The other pressing reason, understated in the action file but discernible as a thread running through the reports, was the so far unsolved murder of sixteen-year-old Susan Edson in neighbouring B Division a few weeks earlier.
Everyone knew that the first two or three days of an enquiry were vital, if it did turn out to be a case of murder, or other serious crime. Within the first seventy-two hours the memories of witnesses were fresh, and the perpetrator had little time to dispose of evidence or construct an alibi. At the same time, speedy action also meant they had a better chance of finding Laura Vernon alive.
Fry was interested to see that a name had been offered up to police as a ‘possible’ right from the start. A youth called Lee Sherratt had been named by the parents and had been interviewed by officers in the initial sweep. He had denied being the young man seen talking to Laura, but his alibi was unsupported. Sherratt’s record had been pulled from the Police National Computer – a few petty crimes, some as a juvenile. It wasn’t much, but it was enough to leave his name at the top of the file until he could be eliminated.
According to the reports, a uniformed inspector from Operational Support was now in charge of the search on the ground. DI Paul Hitchens was CID investigating officer, reporting to Detective Chief Inspector Stewart Tailby. Officers had already called at every house in the village of Moorhay, since there weren’t all that many. Enquiries had been made with all known friends and relatives in the area. No sign of Laura Vernon, no leads to her possible whereabouts.
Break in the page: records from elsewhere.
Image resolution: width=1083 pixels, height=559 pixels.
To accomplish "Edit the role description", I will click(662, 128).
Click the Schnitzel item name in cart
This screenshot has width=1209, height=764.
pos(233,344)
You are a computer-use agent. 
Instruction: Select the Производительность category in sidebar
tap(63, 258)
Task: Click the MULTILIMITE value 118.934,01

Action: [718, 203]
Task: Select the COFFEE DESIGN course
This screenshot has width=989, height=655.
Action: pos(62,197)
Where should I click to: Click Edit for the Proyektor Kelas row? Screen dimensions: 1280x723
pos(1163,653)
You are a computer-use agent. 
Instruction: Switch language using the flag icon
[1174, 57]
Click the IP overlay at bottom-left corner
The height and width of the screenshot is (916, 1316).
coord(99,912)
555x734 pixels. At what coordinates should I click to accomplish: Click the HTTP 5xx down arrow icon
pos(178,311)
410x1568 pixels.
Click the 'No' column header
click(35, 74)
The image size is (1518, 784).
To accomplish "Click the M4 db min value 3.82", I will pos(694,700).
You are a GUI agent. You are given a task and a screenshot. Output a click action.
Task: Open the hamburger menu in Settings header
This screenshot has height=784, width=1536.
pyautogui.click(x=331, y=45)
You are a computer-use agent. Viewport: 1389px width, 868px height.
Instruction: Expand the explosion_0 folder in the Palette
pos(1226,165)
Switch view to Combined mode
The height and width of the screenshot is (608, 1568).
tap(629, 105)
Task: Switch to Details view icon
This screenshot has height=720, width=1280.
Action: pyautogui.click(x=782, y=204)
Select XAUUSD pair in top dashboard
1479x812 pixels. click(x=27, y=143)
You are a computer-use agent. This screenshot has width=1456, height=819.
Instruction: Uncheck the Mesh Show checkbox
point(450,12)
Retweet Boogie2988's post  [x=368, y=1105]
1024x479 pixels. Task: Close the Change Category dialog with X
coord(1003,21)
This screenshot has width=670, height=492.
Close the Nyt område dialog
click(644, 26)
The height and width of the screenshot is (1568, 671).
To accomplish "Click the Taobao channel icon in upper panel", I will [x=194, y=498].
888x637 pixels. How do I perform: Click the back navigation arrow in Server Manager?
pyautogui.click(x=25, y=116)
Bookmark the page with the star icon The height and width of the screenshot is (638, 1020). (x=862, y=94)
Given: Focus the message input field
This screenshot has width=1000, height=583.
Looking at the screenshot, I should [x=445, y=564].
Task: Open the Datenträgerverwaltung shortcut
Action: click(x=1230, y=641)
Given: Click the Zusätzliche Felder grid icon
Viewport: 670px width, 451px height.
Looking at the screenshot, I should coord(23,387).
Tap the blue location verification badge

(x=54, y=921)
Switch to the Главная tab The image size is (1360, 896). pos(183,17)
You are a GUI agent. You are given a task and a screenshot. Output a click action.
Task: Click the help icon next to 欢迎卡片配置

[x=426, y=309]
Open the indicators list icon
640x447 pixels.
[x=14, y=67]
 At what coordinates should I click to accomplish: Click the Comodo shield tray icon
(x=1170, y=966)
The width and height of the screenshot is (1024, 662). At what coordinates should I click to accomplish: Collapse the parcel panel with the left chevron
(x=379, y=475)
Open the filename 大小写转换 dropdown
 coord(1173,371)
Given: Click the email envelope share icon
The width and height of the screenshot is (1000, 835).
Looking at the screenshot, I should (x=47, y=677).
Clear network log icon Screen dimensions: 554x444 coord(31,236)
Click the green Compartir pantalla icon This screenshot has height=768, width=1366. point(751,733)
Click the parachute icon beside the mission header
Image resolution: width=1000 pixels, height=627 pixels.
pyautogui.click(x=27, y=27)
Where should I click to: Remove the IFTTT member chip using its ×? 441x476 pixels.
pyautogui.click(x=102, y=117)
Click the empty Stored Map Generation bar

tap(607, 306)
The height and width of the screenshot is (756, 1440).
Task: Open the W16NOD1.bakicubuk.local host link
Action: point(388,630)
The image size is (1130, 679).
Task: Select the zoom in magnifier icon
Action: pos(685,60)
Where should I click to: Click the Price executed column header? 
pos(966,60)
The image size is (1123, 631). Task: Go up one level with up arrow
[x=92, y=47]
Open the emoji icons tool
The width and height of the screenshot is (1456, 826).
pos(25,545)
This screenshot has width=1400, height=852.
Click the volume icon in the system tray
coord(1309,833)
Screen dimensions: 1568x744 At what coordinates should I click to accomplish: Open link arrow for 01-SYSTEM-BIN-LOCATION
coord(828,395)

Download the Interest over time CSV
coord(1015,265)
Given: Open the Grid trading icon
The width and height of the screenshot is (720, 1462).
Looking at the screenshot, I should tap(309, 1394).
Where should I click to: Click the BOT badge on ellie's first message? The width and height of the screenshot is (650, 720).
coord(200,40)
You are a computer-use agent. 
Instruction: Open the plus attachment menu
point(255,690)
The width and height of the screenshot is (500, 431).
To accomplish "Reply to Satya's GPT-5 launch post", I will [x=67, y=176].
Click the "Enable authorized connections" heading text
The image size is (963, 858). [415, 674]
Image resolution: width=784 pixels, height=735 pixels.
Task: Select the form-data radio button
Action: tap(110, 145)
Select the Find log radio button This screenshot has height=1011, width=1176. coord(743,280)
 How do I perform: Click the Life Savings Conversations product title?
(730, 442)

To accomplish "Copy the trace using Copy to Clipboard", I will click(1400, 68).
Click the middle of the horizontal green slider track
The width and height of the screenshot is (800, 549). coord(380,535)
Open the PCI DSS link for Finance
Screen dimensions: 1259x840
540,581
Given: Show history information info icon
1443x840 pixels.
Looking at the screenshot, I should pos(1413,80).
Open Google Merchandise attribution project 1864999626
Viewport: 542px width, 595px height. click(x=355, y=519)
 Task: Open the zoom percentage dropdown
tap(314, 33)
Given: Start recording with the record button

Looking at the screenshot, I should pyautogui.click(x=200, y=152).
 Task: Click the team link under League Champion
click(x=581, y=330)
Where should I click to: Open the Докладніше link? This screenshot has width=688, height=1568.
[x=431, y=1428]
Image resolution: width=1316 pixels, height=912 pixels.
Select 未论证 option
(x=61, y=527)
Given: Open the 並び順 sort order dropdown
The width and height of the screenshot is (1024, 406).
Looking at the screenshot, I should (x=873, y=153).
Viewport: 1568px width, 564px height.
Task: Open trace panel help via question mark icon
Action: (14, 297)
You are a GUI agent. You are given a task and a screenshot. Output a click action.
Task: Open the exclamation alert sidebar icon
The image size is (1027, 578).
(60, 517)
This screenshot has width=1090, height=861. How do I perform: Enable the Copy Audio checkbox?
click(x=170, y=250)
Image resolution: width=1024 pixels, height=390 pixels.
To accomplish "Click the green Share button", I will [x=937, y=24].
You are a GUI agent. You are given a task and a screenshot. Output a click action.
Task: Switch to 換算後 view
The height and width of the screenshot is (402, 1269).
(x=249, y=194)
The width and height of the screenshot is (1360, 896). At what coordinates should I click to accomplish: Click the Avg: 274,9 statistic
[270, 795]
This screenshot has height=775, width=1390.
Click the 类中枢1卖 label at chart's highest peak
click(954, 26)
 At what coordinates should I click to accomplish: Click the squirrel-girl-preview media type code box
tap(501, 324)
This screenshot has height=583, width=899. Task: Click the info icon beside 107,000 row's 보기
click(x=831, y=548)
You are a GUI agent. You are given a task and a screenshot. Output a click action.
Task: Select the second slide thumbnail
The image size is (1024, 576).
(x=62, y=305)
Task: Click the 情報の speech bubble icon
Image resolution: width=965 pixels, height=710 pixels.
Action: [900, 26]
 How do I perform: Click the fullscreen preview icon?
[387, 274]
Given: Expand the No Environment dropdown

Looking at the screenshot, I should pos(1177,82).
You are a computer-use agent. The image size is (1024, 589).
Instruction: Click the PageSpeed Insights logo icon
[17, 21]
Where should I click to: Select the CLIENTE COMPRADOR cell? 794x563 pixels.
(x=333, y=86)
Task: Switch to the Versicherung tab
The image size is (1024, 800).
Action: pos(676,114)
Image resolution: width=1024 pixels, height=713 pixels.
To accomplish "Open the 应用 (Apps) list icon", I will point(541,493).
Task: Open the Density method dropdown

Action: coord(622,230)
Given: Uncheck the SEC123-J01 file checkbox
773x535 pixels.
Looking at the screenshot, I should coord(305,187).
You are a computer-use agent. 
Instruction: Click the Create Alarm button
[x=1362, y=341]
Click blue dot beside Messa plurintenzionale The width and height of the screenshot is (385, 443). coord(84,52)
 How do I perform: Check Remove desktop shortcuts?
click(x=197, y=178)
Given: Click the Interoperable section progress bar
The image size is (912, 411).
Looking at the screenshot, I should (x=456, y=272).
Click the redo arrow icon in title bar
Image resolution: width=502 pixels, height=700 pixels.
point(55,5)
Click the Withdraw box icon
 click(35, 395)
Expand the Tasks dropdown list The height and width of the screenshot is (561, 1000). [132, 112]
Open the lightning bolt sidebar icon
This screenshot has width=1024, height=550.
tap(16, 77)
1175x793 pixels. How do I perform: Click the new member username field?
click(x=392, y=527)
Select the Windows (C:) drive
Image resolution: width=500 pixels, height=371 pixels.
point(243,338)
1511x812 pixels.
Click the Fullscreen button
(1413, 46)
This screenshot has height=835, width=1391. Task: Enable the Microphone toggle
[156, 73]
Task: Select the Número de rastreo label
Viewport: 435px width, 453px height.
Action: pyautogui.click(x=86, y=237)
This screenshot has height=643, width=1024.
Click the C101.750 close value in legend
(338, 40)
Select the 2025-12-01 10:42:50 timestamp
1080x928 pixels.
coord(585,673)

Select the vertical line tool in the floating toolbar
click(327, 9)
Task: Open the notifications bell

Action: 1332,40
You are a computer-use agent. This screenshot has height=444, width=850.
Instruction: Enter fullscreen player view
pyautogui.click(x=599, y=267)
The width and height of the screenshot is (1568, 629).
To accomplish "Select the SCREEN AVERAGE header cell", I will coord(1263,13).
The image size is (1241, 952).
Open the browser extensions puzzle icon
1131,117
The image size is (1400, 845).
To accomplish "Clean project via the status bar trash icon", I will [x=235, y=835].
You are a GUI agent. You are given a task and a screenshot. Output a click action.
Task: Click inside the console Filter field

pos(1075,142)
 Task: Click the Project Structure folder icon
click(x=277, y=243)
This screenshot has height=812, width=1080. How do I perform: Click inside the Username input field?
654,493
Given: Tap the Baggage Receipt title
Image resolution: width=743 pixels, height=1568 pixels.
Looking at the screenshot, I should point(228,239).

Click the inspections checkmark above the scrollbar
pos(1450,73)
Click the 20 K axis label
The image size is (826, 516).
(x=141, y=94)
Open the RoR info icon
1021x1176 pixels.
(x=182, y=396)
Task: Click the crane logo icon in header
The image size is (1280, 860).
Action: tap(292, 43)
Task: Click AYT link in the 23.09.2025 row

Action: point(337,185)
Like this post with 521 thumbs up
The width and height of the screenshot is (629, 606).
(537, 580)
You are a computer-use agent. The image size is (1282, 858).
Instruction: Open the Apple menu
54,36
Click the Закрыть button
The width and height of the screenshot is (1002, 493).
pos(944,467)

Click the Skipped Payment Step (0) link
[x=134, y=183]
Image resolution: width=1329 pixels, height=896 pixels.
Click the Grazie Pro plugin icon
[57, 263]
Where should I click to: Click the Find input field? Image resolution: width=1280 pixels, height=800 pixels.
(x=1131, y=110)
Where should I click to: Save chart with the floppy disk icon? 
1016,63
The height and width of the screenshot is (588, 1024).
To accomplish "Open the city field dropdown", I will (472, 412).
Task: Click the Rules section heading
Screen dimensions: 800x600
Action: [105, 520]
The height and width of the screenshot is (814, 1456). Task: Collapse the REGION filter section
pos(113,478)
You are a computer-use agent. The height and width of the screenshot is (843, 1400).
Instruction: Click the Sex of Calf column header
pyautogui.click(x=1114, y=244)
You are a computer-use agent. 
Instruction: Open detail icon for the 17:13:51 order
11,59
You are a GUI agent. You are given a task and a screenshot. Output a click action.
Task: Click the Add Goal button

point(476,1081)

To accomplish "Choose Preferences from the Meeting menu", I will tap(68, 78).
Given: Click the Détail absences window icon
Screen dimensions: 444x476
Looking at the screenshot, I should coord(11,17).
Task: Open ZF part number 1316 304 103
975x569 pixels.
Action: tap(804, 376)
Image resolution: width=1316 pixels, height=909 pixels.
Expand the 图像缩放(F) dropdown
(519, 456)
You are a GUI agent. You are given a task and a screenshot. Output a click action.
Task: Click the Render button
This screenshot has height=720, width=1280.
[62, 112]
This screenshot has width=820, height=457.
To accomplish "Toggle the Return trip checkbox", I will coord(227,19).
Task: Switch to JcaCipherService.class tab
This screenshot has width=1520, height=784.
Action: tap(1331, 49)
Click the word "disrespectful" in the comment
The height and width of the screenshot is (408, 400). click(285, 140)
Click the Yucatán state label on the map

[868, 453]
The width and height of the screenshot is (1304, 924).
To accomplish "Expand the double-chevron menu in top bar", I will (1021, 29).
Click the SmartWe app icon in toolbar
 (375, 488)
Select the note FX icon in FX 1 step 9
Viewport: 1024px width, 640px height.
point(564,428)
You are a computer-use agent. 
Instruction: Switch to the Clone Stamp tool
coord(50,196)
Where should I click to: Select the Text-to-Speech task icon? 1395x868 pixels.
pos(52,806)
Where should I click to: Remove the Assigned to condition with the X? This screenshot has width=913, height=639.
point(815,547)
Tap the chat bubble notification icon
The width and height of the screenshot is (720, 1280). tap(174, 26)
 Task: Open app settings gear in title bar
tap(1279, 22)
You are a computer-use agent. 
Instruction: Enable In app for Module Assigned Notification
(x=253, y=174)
By now the painstaking inch-by-inch search of the surrounding countryside was well under way – off-duty officers had been called in, the search dog teams were out and the helicopter was in the air. Peak Park Rangers and Countryside Rangers were helping the search, and the Mountain Rescue Team was somewhere up on the tops of the moors above the village. And, of course, Detective Constable ‘Mr Perfect’ was also out at Moorhay in person. Case solved, then.
Fry had met DI Hitchens on her first day. He was her CID boss – after DS Rennie, anyway, and she had already decided Rennie didn’t really count. Hitchens was younger than the sergeant, and better educated. So an early promotion; maybe he was a fast-track graduate, like herself. He would certainly be destined for higher things, and his voice would be listened to by more senior officers. Fry ached to be out there, on a major enquiry, at the right hand of DI Hitchens, getting the chance to impress. She wasn’t intending to hang around looking at car crime statistics for long. A murder enquiry was just the thing. But it had come too soon, while she was still too new. Hence her presence in the office with Rennie.